The upshot, however, is that the few cars that remain take up much bigger portions of the market and have fewer competition. You only have to look at how quickly the Mitsubishi Xpander became the bestselling non-national MPV to see how important the segment still is and how much success is still left for the taking.

Buyers are probably also realising that it’s very difficult to pack seven seats into an SUV at this price range without it being either a rough-and-tumble body-on-frame offering (Perodua Aruz) or, ahem, challenging to look at (Honda BR-V). That’s likely the reason why the old Alza sold within 500 units of the Aruz last year, despite its age and relative paucity of equipment.

Why did Perodua take so long to replace the Alza?
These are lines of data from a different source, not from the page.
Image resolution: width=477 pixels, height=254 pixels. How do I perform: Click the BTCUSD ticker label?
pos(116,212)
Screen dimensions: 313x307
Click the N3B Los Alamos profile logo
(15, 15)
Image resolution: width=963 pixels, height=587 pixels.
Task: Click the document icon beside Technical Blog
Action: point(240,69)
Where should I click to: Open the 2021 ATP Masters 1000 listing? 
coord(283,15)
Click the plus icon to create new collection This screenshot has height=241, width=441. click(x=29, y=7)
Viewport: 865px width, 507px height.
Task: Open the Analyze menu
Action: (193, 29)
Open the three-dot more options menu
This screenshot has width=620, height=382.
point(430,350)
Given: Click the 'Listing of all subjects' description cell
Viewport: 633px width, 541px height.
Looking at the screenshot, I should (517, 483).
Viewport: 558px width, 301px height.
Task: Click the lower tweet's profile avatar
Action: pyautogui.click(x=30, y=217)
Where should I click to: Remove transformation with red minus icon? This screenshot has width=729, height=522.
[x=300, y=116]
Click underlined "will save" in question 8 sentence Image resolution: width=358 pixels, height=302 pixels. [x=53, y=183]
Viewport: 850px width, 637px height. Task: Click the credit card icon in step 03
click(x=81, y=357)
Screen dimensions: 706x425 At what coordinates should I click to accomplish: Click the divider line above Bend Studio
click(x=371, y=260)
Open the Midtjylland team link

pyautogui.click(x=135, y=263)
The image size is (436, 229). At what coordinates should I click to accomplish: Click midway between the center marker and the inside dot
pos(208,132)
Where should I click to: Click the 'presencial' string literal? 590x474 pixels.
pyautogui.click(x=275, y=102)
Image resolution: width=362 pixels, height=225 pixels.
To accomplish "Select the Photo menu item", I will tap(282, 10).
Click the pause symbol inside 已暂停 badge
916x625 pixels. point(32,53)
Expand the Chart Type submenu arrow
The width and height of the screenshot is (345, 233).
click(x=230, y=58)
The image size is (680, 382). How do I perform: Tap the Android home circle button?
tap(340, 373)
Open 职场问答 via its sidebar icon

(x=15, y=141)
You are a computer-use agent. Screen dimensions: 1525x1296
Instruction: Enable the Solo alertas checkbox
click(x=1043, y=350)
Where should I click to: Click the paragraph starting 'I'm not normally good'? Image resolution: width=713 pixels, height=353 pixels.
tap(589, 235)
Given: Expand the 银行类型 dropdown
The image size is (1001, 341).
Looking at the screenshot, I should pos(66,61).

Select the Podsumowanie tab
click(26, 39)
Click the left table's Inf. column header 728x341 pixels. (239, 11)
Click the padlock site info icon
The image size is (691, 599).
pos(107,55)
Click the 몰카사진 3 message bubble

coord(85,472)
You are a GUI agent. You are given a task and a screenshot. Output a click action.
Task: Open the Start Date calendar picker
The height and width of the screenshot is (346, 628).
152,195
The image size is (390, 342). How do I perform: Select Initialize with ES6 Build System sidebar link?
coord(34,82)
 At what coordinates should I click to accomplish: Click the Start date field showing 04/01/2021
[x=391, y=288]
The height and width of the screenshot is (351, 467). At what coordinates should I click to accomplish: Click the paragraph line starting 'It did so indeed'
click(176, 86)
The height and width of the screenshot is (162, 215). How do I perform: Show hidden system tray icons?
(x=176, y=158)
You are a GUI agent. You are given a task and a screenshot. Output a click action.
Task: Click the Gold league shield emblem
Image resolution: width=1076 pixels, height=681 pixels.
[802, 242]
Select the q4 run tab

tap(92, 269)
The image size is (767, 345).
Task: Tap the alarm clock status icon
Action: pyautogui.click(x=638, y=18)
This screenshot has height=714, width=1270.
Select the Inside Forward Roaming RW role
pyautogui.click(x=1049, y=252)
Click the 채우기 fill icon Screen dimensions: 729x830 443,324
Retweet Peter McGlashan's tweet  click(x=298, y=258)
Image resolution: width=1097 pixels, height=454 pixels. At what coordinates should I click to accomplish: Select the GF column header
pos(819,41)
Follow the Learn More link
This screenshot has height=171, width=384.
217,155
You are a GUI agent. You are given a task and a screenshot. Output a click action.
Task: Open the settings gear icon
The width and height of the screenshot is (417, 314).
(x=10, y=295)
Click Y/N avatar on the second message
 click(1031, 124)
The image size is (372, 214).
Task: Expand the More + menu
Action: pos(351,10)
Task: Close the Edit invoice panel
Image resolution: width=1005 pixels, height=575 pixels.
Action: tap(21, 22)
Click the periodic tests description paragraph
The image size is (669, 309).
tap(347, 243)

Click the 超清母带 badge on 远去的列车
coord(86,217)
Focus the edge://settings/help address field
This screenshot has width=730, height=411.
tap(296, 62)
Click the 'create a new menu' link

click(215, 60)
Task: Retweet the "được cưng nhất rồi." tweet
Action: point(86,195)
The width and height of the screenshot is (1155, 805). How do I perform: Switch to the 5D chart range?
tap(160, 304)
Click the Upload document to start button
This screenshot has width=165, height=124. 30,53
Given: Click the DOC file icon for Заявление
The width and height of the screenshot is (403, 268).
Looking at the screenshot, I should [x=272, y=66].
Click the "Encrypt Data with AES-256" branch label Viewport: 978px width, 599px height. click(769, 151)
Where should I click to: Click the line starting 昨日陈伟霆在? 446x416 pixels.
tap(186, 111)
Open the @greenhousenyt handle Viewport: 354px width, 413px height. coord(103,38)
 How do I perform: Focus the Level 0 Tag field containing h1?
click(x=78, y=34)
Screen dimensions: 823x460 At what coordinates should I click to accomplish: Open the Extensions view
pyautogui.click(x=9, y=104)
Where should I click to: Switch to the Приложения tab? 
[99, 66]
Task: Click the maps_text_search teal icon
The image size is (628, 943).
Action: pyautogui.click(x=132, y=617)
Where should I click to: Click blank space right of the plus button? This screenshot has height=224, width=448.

The original Alza was based on the Daihatsu Boon Luminas and Toyota Passo Sette, sharing the underpinnings, mechanicals and much of the exterior and interior. The Perodua was far more successful than its siblings were in their home market, where the Japanese duo was discontinued after just four years.

This left Perodua in a bit of a pickle, with no other unibody model to piggyback on – the second-generation Avanza was nearly as old and rode on a semi-monocoque chassis with a solid rear axle. Thankfully, the Alza sold well enough – for long enough – that the company could hold off on its replacement.

According to Zainal, the car is fully amortised, meaning that it has long since paid off any investment Perodua has put in and is simply making money. The only reason why the current model is being killed off is Malaysia’s switch from Euro 2 to Euro 4 emissions standards, which came into force this year (it was extended from October 2021 to allow the Alza to continue selling).

In the meantime came the Aruz, which helped take the pressure off building a replacement for the Alza and showed what an alternative reality would’ve been like had the MPV taken on a more rudimentary chassis construction and suspension layout. The final piece of the puzzle was the Avanza’s switch to a unibody architecture, at last giving Perodua the platform it needed to build the next-generation Alza it wanted.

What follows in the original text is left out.